» **AIM OF THE EXERCISE**
Return the material unchanged, beginning with the line that contains "At what coordinates should I click to accomplish: Expand" and continuing through the line that contains "click(627, 361)", including both of those lines.

» **SUPPLIED MATERIAL**
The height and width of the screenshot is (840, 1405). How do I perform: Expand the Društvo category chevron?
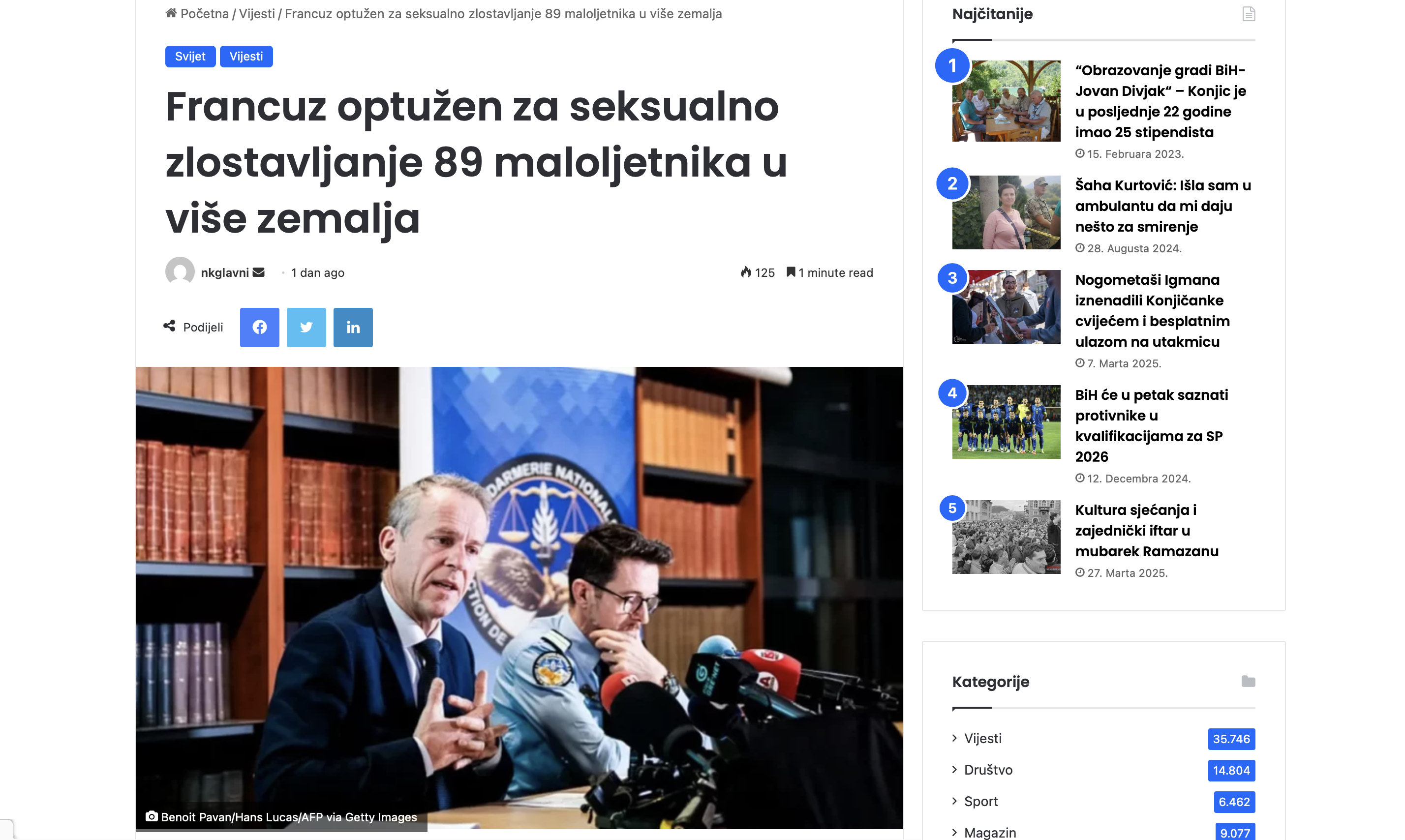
* * *
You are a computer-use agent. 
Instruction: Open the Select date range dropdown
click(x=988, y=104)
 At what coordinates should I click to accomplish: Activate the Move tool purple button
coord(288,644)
==
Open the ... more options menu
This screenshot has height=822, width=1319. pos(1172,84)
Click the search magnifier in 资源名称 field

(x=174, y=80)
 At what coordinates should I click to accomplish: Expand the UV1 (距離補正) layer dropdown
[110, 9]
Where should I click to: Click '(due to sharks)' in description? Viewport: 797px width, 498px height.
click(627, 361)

» **SOLUTION TO THE EXERCISE**
 At what coordinates should I click to accomplish: Expand the UV1 (距離補正) layer dropdown
[110, 9]
Where should I click to: Click '(due to sharks)' in description? Viewport: 797px width, 498px height.
click(627, 361)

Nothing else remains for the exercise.